— Parts of the exercise —
1) In the Barracuda forum thread below, write out everything from "Don't plan on" down to "got 4 bars.".
2) According to the Barracuda forum thread below, where does Detective O'Shaughnessy return after the sequel Mike Monahan is working on?

— Passage to read —
--- BEGIN ---

On a different note, I also loved Sudden Death and actually met Mike Balkind at one of his book signings. He's a wildly entertaining fellow. Since you are a local book lover, check his website for a local book signing. I'm sure he will be at the huge NYC book fair.

Happy reading,
Barracuda


----------



## KCFoggin (Nov 5, 2008)

Okay, being a former New Yorker who learned to scuba dive in the Caymans as well as a mystery lover I felt a certain loyalty tugging at me so I just downloaded it


----------



## Anju  (Nov 8, 2008)

KCFoggin said:


> Okay, being a former New Yorker who learned to scuba dive in the Caymans as well as a mystery lover I felt a certain loyalty tugging at me so I just downloaded it


Don't plan on sleeping tonight


----------



## KCFoggin (Nov 5, 2008)

I've still got 2 other books to read ahead of it but it still hasn't downloaded although it was a good 15 minutes ago and I've got 4 bars.


----------



## Mike Monahan (Apr 1, 2009)

Hi KC,
I've done some great diving in The Caymans. Its certainly a cool place to be certified. I don't know why you are having trouble downloading Barracuda. I haven't heard anyone else having problems. :-(

Anju has some good advice. 

KC let me know how you like Barracuda when you get to it.



Barracuda


----------



## KCFoggin (Nov 5, 2008)

Hi Mike

Well after an hour I went to "my kindle" at Amazon and clicked on download there and it downloaded instantly.  Don't know what happened but it's here


----------



## intinst (Dec 23, 2008)

Mike Monahan said:


> Hi Songbird,
> Yipeee! Thanks for the kind words regarding Barracuda. I'm elated when a reader lets me know that they enjoyed the book. Now If Lucas and Spielberg would just turn it into the 21st century Jaws.
> 
> Dori,
> You and Intinst are correct. The thread title does come on a bit strong, but it has worked for this shameless author thus far.


I can assure you it has lost you one reader.


----------



## Mike Monahan (Apr 1, 2009)

Hi KC,
Glad the download worked. Enjoy.

Hi Intinst,
Sorry I lost you. ;-(

Barracuda


----------



## jpmorgan49 (Feb 10, 2009)

Mike, I finished Barracuda late last night.  It was an excellent thriller!!  It had good character development and an exciting plot.  I'm looking forward to future novels..  
jp


----------



## Mike Monahan (Apr 1, 2009)

Hey JP,
You really made my day.  Thanks for the kind words and the super review you posted on Amazon. I'm on cloud nine for the rest of the week.  
I'm working on the sequel now and then Detective O'Shaughnessy returns to New York. Micko will investigate a fictionalized version of many of the homicides I actually solved.  Should be fun.


----------



## jpmorgan49 (Feb 10, 2009)

Mike Monahan said:


> Hey JP,
> You really made my day. Thanks for the kind words and the super review you posted on Amazon. I'm on cloud nine for the rest of the week.
> I'm working on the sequel now and then Detective O'Shaughnessy returns to New York. Micko will investigate a fictionalized version of many of the homicides I actually solved. Should be fun.


I believe in giving credit where credit is due... Looking forward to the New York adventures...

--- END ---

— Given information —

--- BEGIN ---

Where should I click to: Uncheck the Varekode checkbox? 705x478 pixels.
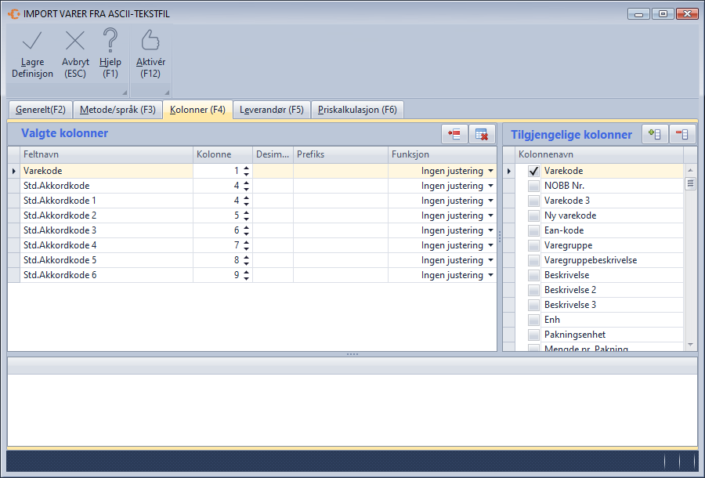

--- END ---

— Full solutions —
1)
Don't plan on sleeping tonight


----------



## KCFoggin (Nov 5, 2008)

I've still got 2 other books to read ahead of it but it still hasn't downloaded although it was a good 15 minutes ago and I've got 4 bars.

2) New York.